_待读文本_
....

7.基础数据结构与算法

予早 2024-10-05 11:29:46
Categories: Tags:

基础数据结构与算法

collections.abc

容器数据类型抽象基类,collections.abc为Python标准库

collections

容器数据类型,collections为Python标准库

命名元组

from collections import namedtuple

Card = namedtuple('card', ['suits', 'number'])
c1 = Card('红桃', 2)
print(c1, c1.number, c1.suits)
from random import choice, shuffle
from collections import namedtuple

_Card = namedtuple('Card', ['rank', 'suit'])


class Poker:
    ranks = [str(n) for n in range(2, 11)] + list('JQKA')

....

_待办任务_
- a) 判断以下各项陈述是否与上文相符，逐项答“是”或“否”，并原样引用上文中据以判断的文字：(i) collections.abc 属于 Python 标准库；(ii) 代码中 c1 的 number 值为 2；(iii) _Card 的两个字段名为 'rank' 与 'color'。
- b) 请从上文中摘录自“c1 = Card('红桃', 2)”起至“11)] + list('JQKA')”止的那一段，一字不改。
其后所附数据与作答无关，无需参阅。

_所附数据_
....

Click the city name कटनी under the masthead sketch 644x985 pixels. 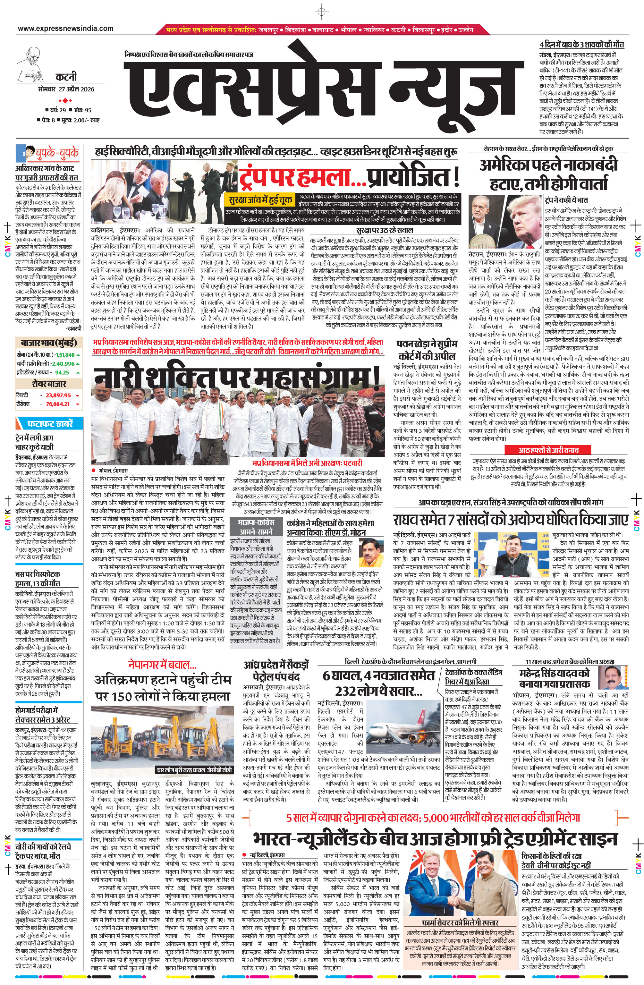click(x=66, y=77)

....

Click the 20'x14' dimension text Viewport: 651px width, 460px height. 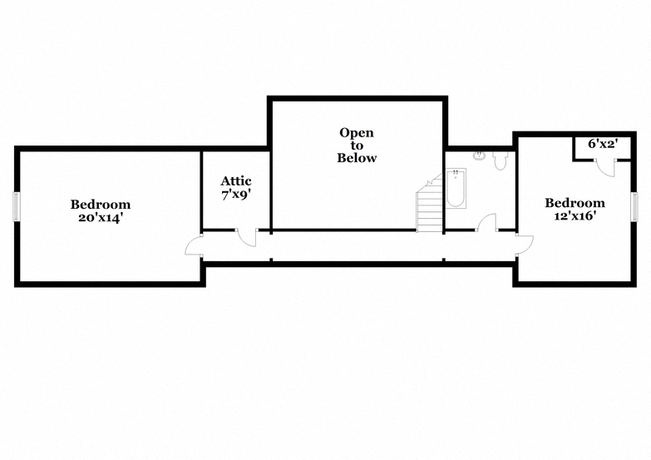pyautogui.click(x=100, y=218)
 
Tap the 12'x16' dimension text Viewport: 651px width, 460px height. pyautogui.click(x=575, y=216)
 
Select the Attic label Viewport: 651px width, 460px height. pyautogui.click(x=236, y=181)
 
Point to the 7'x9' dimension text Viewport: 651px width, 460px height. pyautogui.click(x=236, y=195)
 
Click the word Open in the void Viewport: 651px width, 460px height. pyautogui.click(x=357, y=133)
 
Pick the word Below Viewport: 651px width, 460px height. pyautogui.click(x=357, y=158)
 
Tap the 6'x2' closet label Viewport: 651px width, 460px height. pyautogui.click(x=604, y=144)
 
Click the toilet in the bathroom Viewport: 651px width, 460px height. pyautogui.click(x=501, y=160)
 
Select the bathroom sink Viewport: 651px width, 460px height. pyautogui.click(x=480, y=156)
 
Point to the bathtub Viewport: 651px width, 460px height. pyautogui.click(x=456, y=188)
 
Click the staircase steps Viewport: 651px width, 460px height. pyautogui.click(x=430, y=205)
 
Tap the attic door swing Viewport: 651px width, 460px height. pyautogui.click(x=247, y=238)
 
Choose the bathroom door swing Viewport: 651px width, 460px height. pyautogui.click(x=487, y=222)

....

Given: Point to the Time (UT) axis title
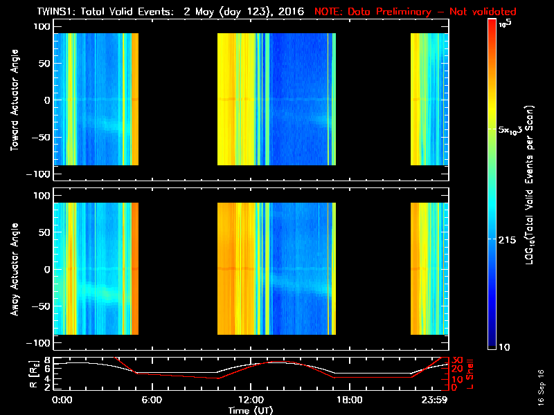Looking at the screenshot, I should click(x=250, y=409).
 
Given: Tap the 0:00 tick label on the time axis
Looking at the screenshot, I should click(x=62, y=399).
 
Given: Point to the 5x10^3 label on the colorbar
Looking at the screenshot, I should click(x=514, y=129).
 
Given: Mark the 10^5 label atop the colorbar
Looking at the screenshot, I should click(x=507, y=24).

....

_逐项答案_
- a)
(i) 是：“collections.abc为Python标准库”
(ii) 是：“c1 = Card('红桃', 2)”
(iii) 否：“_Card = namedtuple('Card', ['rank', 'suit'])”

- b)
c1 = Card('红桃', 2)
print(c1, c1.number, c1.suits)
from random import choice, shuffle
from collections import namedtuple

_Card = namedtuple('Card', ['rank', 'suit'])


class Poker:
    ranks = [str(n) for n in range(2, 11)] + list('JQKA')